What the exercise asks => In the entries below, find the line with "The image size is (654, 463).", then set it down exactly along with each line after it to the end, skipping any pictures.

Records to use =>
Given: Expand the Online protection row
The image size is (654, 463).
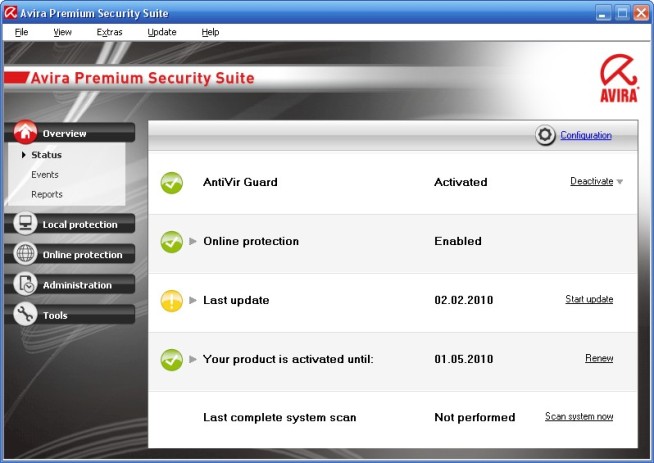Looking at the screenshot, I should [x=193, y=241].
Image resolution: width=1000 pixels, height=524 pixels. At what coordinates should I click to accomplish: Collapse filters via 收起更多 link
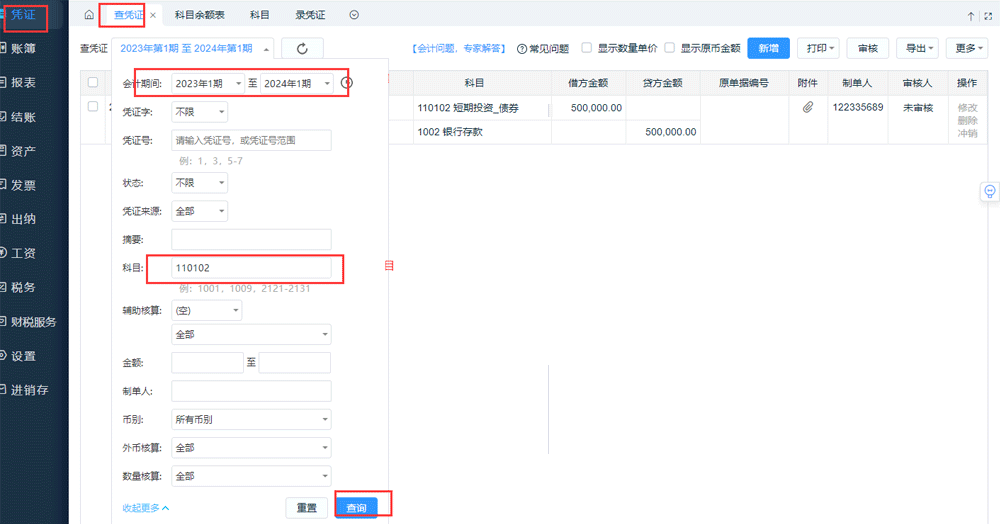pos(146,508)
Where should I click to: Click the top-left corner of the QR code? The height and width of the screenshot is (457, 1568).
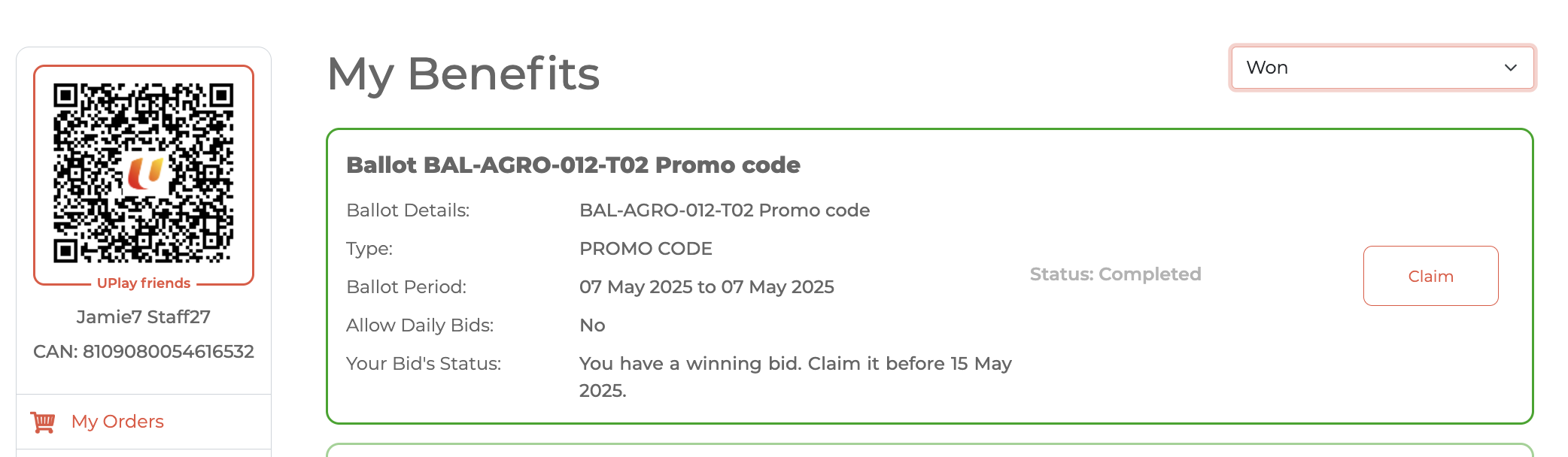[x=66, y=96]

Expected answer =>
The image size is (654, 463).
Looking at the screenshot, I should [x=193, y=241].
Image resolution: width=1000 pixels, height=524 pixels. At what coordinates should I click to accomplish: Collapse filters via 收起更多 link
pos(146,508)
Where should I click to: Click the top-left corner of the QR code? The height and width of the screenshot is (457, 1568).
[x=66, y=96]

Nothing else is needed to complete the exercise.